Every line below that contains "green" is to be copied.
Top of Supplied data
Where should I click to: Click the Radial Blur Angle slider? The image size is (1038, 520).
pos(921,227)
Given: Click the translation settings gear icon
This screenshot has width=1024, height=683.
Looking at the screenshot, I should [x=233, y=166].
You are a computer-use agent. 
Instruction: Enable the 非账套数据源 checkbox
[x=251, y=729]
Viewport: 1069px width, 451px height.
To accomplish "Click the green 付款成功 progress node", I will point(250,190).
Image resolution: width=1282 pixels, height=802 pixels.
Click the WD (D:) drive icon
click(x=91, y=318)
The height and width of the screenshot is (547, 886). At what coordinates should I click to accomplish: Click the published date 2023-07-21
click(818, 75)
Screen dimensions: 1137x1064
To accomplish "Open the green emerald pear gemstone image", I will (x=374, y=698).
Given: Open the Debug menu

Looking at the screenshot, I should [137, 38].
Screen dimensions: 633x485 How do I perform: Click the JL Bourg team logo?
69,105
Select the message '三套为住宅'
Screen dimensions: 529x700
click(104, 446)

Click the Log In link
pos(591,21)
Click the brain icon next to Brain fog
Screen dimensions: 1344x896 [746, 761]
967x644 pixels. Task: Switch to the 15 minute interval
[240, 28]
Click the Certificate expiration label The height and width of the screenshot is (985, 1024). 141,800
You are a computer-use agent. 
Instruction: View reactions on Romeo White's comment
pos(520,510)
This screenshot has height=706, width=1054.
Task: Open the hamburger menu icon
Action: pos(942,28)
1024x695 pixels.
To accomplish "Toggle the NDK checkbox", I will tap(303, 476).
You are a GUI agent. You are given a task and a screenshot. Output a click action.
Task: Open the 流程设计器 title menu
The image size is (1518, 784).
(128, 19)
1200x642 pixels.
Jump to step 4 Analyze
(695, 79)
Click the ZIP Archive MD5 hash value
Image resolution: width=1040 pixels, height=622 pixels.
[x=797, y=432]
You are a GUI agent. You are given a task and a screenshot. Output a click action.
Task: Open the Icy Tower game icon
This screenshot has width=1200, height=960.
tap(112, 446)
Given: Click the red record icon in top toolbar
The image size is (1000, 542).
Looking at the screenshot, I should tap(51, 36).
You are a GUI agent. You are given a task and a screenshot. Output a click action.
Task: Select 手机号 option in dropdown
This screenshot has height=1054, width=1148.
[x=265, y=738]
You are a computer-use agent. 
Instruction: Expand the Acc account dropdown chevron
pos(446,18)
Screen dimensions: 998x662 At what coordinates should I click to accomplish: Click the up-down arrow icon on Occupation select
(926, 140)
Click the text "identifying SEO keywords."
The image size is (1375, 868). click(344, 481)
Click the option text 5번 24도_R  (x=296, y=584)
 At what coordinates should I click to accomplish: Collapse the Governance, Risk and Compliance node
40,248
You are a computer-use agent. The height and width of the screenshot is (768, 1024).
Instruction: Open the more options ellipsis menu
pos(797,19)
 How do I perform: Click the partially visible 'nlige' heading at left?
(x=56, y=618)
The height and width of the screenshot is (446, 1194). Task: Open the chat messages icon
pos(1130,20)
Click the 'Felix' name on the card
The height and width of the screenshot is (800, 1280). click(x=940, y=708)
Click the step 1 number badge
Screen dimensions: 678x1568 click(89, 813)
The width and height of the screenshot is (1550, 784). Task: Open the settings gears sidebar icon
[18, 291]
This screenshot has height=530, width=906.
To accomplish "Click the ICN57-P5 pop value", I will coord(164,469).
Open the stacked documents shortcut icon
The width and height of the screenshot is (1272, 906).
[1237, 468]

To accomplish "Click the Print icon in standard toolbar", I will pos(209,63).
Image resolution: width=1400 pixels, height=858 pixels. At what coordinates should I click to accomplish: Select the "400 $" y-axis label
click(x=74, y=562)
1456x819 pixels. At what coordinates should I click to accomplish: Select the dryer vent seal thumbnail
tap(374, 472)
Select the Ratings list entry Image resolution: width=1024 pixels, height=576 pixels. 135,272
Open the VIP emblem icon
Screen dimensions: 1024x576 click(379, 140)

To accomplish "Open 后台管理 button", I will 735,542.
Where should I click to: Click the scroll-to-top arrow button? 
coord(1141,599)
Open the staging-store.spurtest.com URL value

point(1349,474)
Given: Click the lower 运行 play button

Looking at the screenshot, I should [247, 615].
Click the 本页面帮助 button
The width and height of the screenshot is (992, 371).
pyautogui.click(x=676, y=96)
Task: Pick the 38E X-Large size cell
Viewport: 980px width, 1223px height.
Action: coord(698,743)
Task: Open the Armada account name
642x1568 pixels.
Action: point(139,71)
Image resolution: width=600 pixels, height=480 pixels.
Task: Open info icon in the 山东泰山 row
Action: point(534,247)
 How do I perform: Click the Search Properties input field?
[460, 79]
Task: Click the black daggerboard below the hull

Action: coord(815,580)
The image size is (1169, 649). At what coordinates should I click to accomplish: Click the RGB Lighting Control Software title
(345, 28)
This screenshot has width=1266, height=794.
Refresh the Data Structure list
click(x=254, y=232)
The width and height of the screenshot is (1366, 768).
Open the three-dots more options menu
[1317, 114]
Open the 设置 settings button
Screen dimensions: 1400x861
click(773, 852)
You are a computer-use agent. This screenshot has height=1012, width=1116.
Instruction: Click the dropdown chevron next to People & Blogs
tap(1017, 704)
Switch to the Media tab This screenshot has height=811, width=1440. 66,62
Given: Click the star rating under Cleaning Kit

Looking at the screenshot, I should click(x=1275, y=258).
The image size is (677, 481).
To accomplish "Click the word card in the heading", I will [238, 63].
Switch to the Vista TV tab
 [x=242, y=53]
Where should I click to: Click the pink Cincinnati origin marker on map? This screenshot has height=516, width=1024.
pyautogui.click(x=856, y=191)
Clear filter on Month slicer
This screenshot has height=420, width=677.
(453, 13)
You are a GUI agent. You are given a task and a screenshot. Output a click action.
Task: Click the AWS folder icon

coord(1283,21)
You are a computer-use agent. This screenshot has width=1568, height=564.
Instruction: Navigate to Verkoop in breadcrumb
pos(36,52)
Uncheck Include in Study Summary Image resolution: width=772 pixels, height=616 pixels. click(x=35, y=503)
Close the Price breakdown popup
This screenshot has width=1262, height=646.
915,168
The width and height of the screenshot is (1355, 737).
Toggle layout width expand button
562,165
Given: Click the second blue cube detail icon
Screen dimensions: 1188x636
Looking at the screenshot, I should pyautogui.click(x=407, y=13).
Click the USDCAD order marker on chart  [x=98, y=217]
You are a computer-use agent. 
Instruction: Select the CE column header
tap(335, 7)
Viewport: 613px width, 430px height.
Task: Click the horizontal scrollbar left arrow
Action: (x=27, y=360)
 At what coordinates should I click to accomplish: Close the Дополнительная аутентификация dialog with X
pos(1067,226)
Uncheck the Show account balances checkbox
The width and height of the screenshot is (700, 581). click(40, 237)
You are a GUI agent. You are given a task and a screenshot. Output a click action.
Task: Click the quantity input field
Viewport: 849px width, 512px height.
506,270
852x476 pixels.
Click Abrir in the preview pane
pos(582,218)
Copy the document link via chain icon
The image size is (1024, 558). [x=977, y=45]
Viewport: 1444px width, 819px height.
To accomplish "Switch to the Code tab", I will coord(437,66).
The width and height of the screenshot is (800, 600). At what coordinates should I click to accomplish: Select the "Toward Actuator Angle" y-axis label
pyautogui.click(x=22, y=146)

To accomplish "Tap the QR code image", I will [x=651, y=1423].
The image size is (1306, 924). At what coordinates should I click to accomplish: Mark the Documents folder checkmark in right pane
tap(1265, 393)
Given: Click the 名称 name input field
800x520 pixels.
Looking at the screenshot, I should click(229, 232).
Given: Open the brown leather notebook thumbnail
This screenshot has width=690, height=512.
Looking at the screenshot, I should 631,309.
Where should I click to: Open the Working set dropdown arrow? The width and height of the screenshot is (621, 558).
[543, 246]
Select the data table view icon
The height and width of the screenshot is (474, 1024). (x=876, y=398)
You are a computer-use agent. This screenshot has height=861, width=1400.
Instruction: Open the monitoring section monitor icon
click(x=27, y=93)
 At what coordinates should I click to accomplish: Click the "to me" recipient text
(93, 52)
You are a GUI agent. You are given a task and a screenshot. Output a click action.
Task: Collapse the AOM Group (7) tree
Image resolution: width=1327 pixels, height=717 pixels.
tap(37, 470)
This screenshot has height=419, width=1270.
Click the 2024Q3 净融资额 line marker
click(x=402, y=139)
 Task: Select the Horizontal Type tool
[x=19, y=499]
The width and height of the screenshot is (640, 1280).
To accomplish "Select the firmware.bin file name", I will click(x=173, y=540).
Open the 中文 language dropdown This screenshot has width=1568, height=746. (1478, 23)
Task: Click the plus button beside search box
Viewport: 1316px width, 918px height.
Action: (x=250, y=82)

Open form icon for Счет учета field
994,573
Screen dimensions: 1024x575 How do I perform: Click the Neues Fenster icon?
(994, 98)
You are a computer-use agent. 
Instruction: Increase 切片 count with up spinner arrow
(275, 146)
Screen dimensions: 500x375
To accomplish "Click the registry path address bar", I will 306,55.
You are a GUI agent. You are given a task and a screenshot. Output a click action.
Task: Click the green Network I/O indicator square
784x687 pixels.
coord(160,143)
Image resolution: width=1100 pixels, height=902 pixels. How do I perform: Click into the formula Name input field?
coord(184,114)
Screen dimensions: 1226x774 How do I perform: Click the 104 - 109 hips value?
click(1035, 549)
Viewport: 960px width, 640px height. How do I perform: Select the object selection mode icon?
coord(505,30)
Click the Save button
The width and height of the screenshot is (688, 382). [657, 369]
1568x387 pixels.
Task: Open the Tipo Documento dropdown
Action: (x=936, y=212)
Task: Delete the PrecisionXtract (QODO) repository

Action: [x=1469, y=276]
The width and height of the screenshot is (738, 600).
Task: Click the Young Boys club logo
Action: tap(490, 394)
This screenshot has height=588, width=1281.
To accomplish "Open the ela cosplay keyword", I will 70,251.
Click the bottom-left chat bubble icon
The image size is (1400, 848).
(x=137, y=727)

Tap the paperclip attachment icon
Bottom of Supplied data
→ Answer to this problem:
To accomplish "Click the green 付款成功 progress node", I will point(250,190).
To accomplish "Open the green emerald pear gemstone image", I will (x=374, y=698).
Task: Click the green Network I/O indicator square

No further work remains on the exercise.